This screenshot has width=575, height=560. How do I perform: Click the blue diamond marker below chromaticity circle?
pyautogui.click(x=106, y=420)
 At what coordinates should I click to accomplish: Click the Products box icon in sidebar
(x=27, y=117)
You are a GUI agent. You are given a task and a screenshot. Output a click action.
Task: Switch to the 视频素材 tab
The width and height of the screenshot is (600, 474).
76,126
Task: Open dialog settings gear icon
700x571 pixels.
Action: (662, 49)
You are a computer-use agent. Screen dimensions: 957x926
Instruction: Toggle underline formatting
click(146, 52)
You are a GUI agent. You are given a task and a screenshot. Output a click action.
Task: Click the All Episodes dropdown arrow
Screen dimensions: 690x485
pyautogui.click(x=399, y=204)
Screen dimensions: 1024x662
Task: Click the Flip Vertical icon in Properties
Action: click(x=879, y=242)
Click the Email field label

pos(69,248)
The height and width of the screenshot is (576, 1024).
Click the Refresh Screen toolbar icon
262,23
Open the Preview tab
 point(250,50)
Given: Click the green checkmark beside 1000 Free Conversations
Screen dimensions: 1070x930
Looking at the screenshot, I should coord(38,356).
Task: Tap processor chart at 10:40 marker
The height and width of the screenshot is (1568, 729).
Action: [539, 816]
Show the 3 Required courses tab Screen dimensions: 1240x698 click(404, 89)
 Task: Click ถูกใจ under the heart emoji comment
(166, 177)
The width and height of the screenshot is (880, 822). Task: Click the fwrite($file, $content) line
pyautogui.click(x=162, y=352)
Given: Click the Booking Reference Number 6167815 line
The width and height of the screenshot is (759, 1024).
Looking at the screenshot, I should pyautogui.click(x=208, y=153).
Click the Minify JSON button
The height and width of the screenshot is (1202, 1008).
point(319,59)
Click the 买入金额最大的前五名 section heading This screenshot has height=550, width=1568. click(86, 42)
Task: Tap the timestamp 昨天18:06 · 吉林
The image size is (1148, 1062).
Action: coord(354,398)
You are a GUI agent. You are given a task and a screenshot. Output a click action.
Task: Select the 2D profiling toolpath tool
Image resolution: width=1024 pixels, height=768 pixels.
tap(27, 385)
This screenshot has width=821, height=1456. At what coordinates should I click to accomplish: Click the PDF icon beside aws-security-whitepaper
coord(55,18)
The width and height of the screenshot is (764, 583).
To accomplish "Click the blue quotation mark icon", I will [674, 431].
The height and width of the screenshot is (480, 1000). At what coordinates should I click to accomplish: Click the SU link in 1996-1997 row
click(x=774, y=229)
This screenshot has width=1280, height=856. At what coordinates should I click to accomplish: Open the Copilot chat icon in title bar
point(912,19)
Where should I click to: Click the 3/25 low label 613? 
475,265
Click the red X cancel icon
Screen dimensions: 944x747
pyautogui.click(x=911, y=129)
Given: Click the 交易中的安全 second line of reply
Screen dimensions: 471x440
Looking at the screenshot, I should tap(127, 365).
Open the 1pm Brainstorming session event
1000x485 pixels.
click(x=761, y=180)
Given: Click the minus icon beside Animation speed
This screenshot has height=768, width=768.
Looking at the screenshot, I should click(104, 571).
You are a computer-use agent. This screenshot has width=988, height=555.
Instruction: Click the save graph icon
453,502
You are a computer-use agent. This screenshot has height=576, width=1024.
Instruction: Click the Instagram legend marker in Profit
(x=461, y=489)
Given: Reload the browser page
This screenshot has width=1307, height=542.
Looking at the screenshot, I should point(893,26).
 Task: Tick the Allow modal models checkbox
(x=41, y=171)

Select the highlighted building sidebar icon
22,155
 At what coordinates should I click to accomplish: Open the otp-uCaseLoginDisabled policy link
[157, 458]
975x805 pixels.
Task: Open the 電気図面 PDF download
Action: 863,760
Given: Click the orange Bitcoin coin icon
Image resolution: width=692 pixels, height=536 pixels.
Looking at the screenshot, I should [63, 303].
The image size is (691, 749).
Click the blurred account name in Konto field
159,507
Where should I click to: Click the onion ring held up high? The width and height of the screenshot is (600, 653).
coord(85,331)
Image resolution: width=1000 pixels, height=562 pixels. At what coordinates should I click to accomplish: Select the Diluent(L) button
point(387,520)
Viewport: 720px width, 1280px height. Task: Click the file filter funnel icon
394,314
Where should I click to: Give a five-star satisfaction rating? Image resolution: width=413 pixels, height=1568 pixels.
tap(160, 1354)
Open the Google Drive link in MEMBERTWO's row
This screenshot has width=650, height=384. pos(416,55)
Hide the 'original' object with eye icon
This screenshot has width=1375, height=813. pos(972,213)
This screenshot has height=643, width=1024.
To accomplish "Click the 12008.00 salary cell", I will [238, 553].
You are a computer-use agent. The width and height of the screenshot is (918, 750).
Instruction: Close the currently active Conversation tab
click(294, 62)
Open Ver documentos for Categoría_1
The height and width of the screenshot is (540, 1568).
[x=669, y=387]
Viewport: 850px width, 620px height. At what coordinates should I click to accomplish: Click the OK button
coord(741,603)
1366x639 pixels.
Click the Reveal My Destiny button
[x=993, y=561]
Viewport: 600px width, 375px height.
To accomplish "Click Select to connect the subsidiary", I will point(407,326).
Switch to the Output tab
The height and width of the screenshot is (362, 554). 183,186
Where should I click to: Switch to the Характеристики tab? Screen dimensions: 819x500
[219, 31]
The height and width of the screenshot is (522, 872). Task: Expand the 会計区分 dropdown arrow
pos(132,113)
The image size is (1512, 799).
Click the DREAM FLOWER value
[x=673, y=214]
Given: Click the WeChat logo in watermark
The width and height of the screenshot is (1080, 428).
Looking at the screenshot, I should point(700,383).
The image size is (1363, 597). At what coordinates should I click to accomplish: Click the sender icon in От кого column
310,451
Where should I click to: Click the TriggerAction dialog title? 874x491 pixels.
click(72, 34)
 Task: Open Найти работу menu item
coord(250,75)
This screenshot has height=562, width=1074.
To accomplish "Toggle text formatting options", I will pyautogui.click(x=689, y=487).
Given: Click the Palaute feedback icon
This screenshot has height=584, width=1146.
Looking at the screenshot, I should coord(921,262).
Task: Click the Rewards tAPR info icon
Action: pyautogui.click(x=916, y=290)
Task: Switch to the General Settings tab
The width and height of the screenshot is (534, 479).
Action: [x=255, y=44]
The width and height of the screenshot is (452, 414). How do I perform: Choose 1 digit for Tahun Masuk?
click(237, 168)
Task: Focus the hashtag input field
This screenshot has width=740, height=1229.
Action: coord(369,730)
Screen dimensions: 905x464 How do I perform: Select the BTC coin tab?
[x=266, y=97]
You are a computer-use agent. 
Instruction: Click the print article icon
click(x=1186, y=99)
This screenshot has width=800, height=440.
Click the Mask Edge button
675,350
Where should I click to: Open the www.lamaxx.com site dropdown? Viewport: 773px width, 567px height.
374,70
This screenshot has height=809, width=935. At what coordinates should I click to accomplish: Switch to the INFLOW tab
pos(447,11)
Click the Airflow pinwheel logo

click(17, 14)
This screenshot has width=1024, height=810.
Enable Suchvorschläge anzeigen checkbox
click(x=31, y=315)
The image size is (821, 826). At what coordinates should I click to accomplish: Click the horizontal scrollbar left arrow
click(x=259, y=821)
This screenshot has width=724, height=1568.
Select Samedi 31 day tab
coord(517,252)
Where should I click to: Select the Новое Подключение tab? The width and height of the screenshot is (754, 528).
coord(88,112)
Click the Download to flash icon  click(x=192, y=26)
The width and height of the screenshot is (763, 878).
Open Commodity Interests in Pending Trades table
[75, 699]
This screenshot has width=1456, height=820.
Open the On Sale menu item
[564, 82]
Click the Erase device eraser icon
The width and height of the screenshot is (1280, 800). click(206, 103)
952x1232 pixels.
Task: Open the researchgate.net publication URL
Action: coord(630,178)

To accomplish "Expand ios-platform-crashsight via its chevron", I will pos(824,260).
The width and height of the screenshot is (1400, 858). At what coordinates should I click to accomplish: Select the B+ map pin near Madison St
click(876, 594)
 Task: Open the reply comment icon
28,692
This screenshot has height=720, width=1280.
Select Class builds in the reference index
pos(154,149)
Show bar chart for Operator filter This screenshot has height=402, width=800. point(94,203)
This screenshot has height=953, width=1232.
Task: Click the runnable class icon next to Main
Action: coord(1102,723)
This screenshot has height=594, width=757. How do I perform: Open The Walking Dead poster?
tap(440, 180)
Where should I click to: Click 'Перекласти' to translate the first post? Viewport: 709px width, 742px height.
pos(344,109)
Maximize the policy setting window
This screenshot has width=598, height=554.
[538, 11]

**Work instruction**
The expected answer is a copy of every line in the entries that holds the word "will".

**Result of this exercise**
To accomplish "Click the blue quotation mark icon", I will [674, 431].
To accomplish "Click the 12008.00 salary cell", I will [238, 553].
To accomplish "Click Select to connect the subsidiary", I will point(407,326).
To accomplish "Toggle text formatting options", I will pyautogui.click(x=689, y=487).
To accomplish "Expand ios-platform-crashsight via its chevron", I will pos(824,260).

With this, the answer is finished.